Daughters Of Indian Immigrants Continue Trend Of Giving Birth To Small Babies

U.S.-born Asian-Indian women are more likely than their Mexican-American peers to deliver low birth weight infants, despite having fewer risk factors, say researchers at Lucile Packard Children’s Hospital and Stanford’s School of Medicine. The finding confirms previous research that showed a similar pattern in more recent immigrants, and suggests that physicians should consider their patients’ ethnic backgrounds when planning their care.

“Now we see that the daughters of foreign-born women have similar issues,” said Packard Children’s neonatologist Ashima Madan, MD, “and that the indicators we have traditionally used to predict pregnancy outcomes – maternal educational level and age, and access to early prenatal care, for example – aren’t reliable for every population.” Madan is the lead author of the research, published in the March issue of the Journal of Pediatrics.

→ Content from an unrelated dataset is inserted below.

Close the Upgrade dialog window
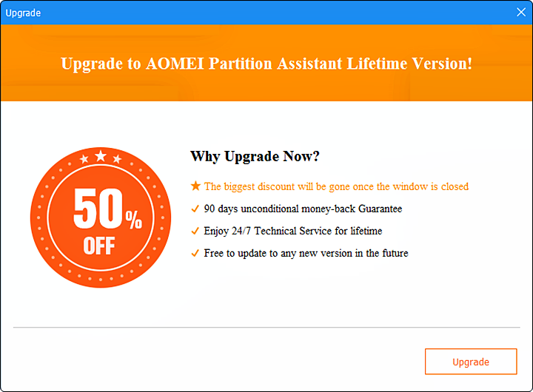533x392 pixels. coord(520,12)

Researchers call the previously identified differences in pregnancy outcomes between Indian and Mexican immigrants the “dual paradox.” That’s because Mexican women giving birth in the United States are more likely than women from India to have healthy-sized newborns, even though they are less likely to have completed high school or to have initiated prenatal care during the first trimester of their pregnancy. In contrast, newborns of Indian immigrants, most of whom have completed college and begun prenatal care early, are more likely to deliver a low birth weight infant.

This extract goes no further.